Zidesamtinib, an investigational, next-generation ROS1 tyrosine kinase inhibitor (TKI), demonstrated clinically meaningful activity and durability among patients with advanced or metastatic ROS1-positive non-small cell lung cancer (NSCLC) who had previously received treatment with a ROS1 TKI.

These data were first presented by Alexander Drilon, MD, Memorial Sloan Kettering Cancer Center, New York, New York, United States, at the International Association for the Study of Lung Cancer (IASLC) 2025 World Conference on Lung Cancer (WCLC) in Barcelona, Spain.

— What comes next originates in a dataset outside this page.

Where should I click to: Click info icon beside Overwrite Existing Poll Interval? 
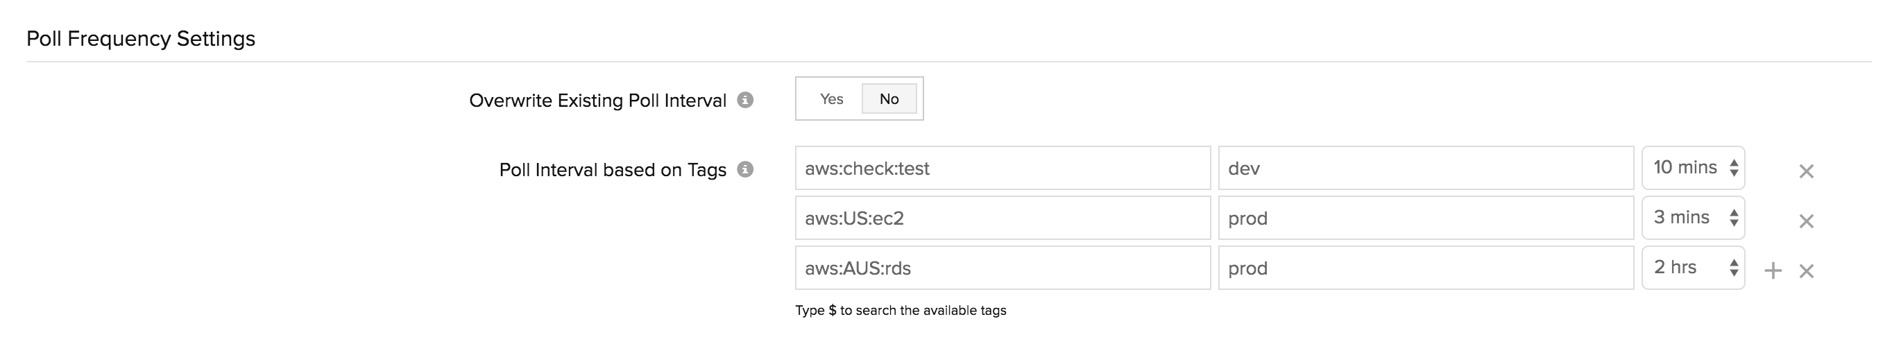pyautogui.click(x=745, y=100)
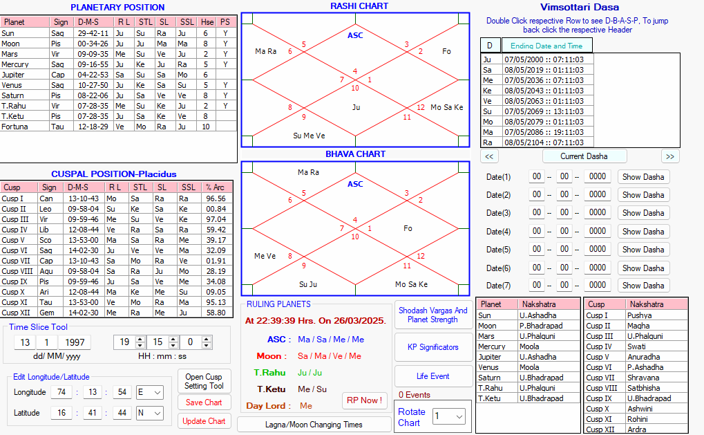Open Cusp Setting Tool
Image resolution: width=704 pixels, height=435 pixels.
(204, 381)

In the global, single-arm, phase 1/2 ARROS-1 trial, 432 patients with advanced or metastatic ROS1-positive NSCLC. All patients received 100 mg zidesamtinib once daily. Key end points were objective response rate (ORR) by blinded independent central review, duration of response (DOR), intracranial ORR, and safety. The pivotal efficacy analysis included patients who had received prior treatment with a ROS1 TKI with measurable disease by blinded independent central review who started zidesamtinib at 100 mg by May 31, 2024. There was also a preliminary analysis of TKI-naïve patients who started on treatment by August 31, 2024.

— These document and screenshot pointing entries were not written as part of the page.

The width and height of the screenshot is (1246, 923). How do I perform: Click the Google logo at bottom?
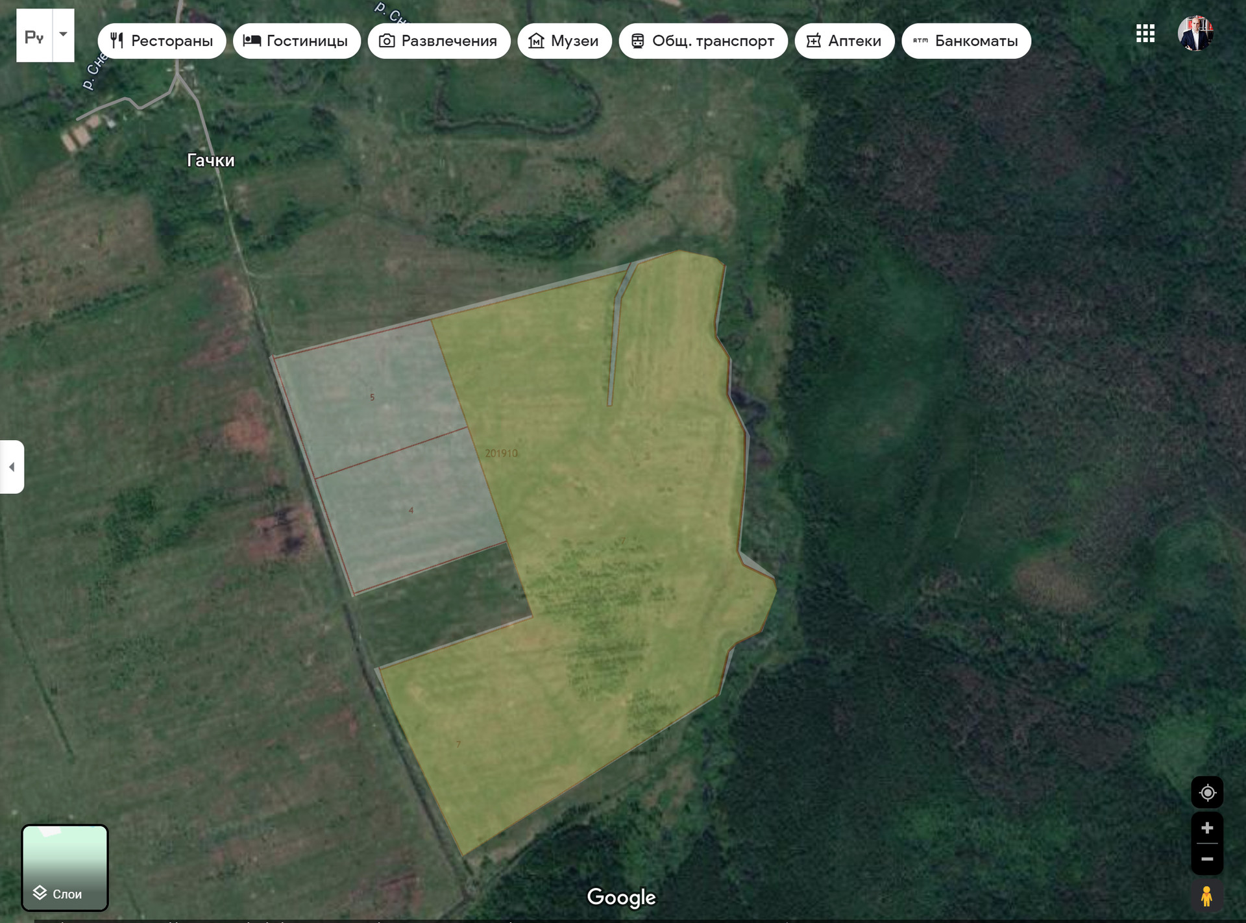tap(621, 897)
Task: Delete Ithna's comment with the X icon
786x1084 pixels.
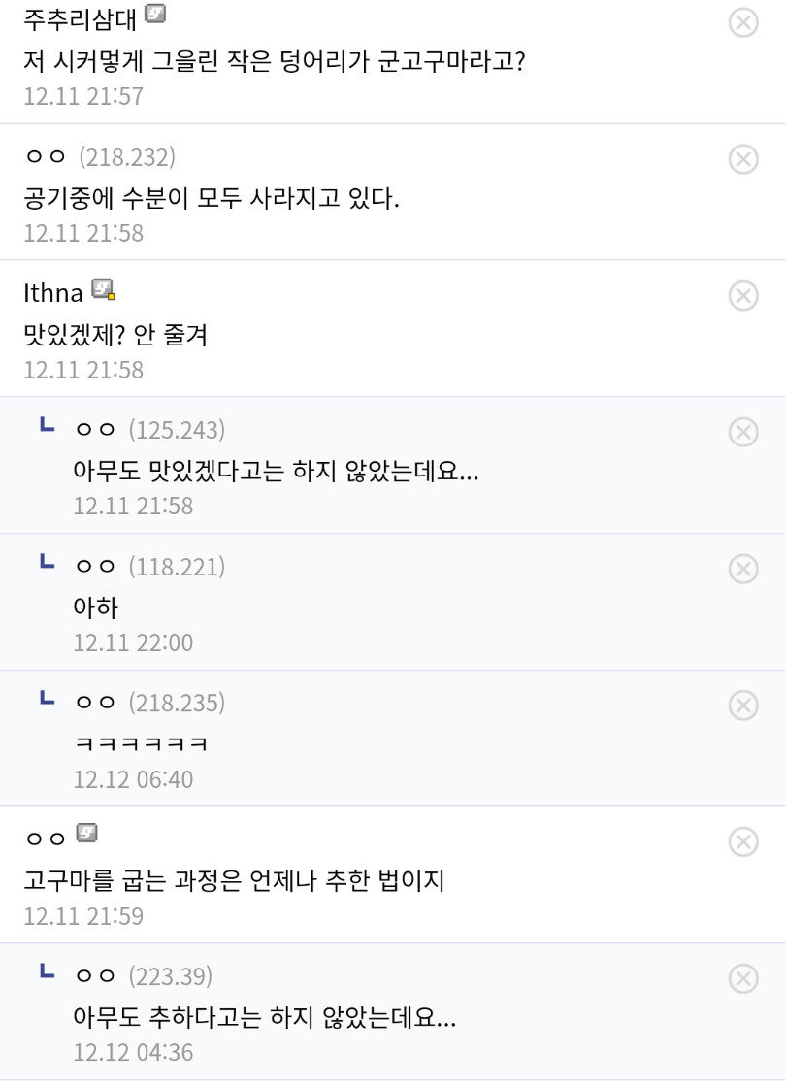Action: tap(742, 295)
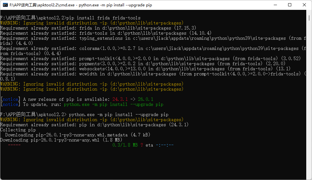
Task: Click the first yellow WARNING line
Action: 92,23
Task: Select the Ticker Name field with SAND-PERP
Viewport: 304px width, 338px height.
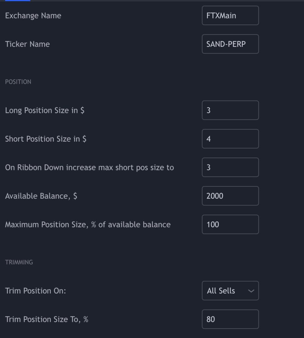Action: (x=230, y=44)
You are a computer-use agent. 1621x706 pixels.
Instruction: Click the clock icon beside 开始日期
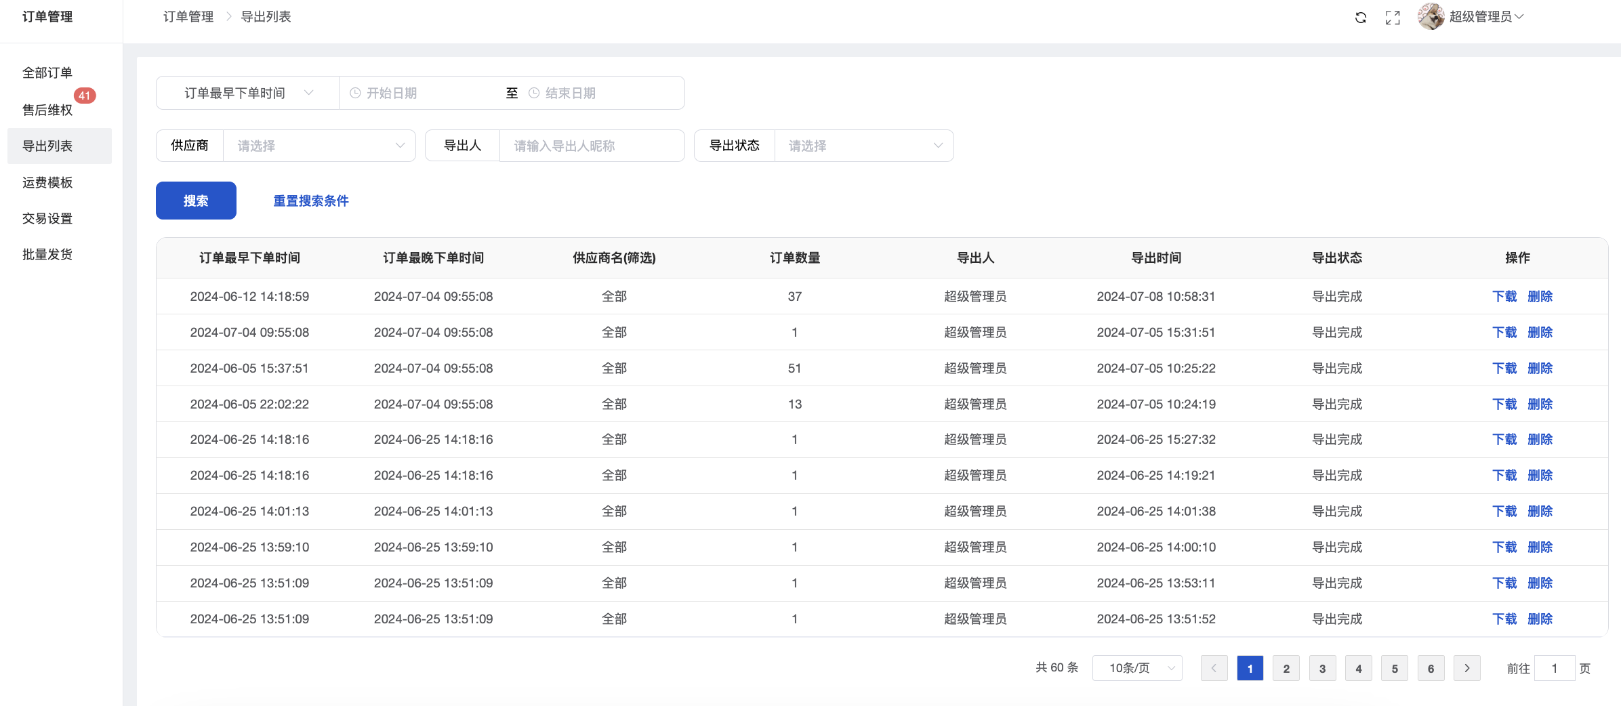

Of the 432 patients overall, there were 117 who had previously received treatment with a TKI and were efficacy-evaluable. These patients had a median of 2 prior anticancer therapies, with 50% having received ≥ 2 prior ROS1 TKIs (92% received prior lorlatinib, repotrectinib, and/or taletrectinib). There were 36% of patients with secondary ROS1 resistance mutations and 49% (n = 56) with central nervous system (CNS) disease by blinded independent central review. Of these patients previously treated with ROS1 TKI, the ORR was 44% (complete response, n = 1). The DOR rate at 6 months was 84%, at 12 months was 78%, and at 18 months was 62%. Among the pretreated patients with CNS disease, the intracranial ORR was 48% and the intracranial DOR rate at 6 months was 79%, and at 12 months was 71%. For patients who were TKI-naïve (n = 35), the ORR was 89%, with a DOR rate at 12 months of 96% and an intracranial ORR of 83% (5/6).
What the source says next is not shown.